— START OF RECORDS FOR THIS TASK —
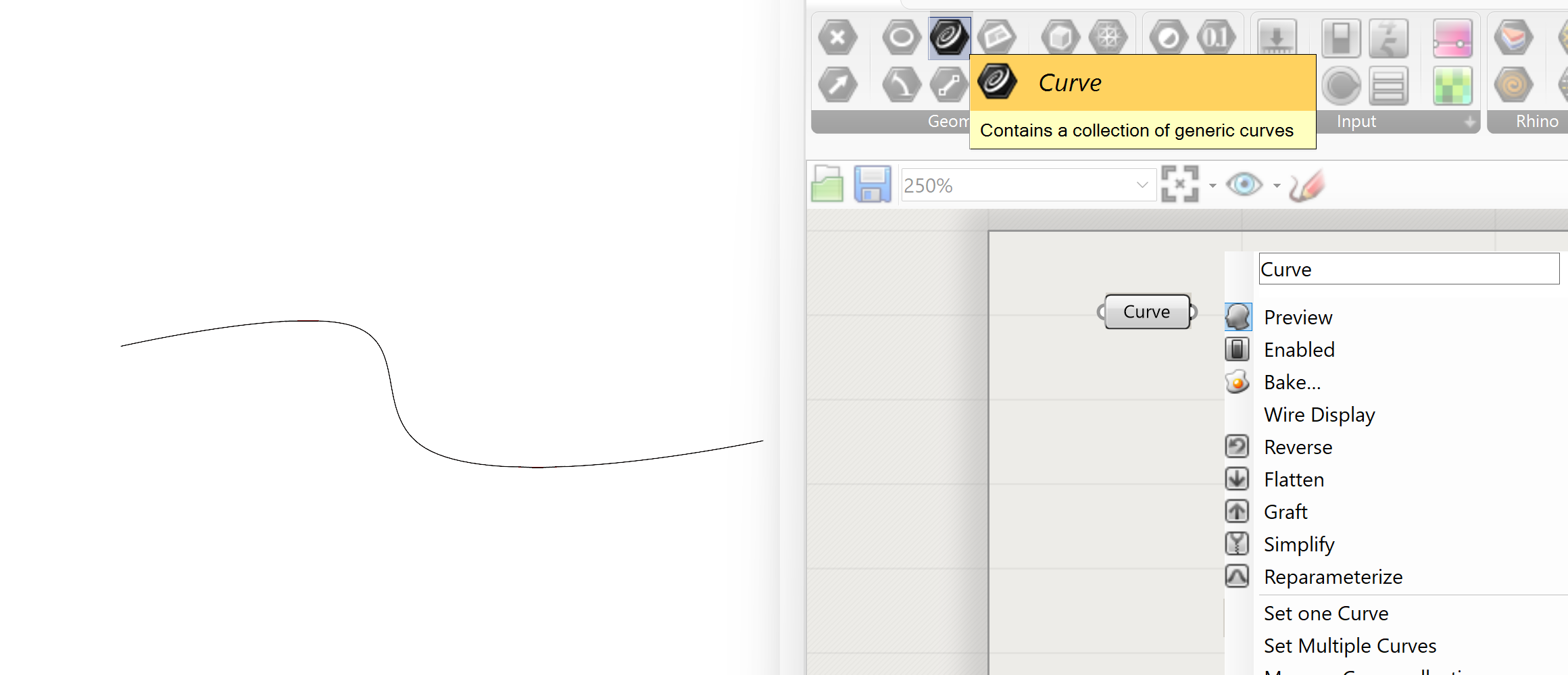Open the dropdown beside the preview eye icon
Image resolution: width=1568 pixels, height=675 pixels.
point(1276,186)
— END OF RECORDS FOR THIS TASK —
— START OF RECORDS FOR THIS TASK —
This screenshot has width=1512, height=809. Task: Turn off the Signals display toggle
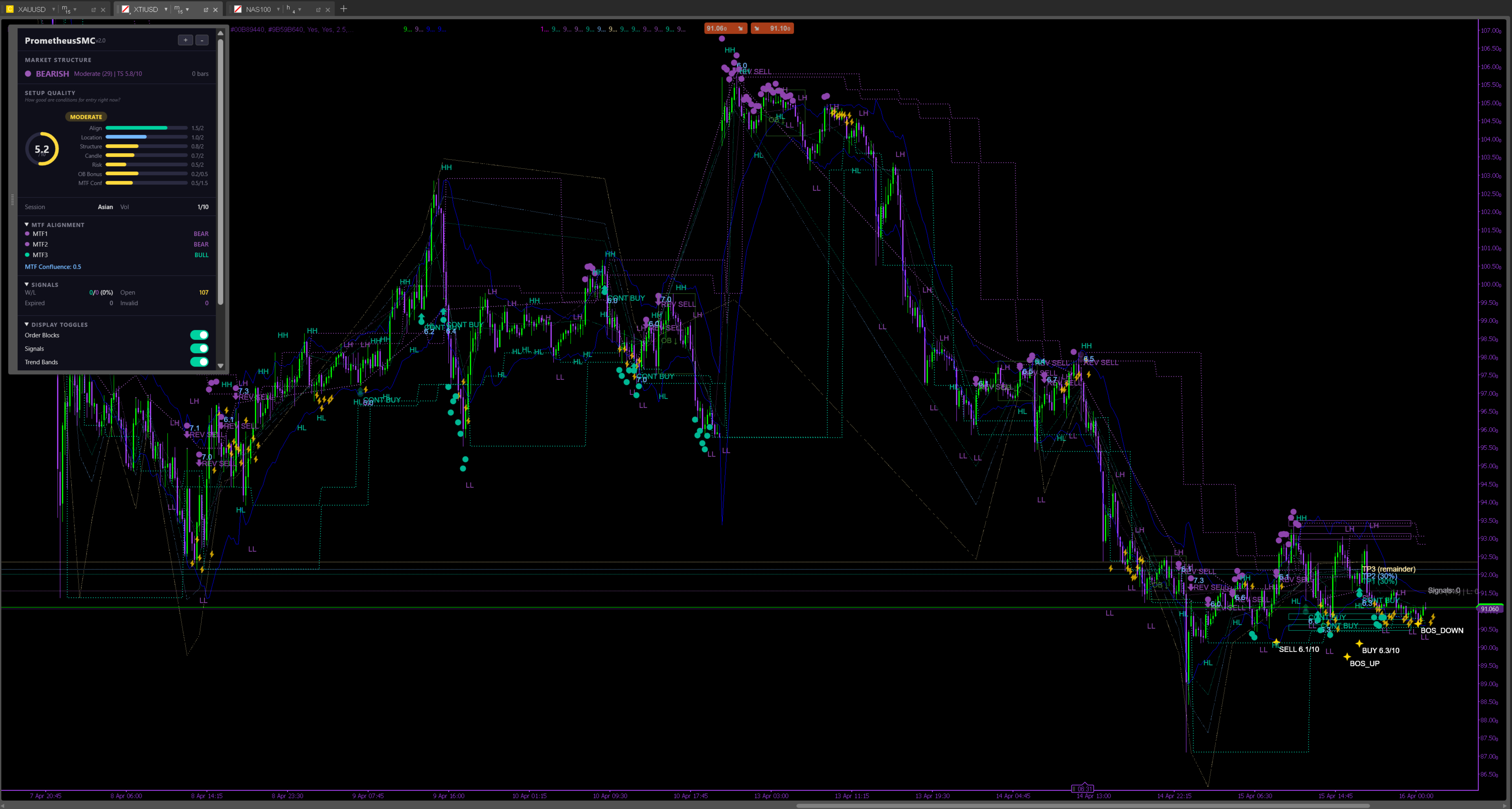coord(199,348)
— END OF RECORDS FOR THIS TASK —
— START OF RECORDS FOR THIS TASK —
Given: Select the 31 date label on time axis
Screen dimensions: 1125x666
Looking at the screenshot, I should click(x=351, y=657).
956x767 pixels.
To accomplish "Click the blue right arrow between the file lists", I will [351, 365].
— END OF RECORDS FOR THIS TASK —
◆ **STATED TASK**: Copy the entries from the line with "Given: Select the 31 date label on time axis" to the line with "will [351, 365].", putting "Display size" in place of "Screen dimensions" and keeping everything else the same.

◆ **WORKED ANSWER**:
Given: Select the 31 date label on time axis
Display size: 1125x666
Looking at the screenshot, I should click(x=351, y=657).
956x767 pixels.
To accomplish "Click the blue right arrow between the file lists", I will [351, 365].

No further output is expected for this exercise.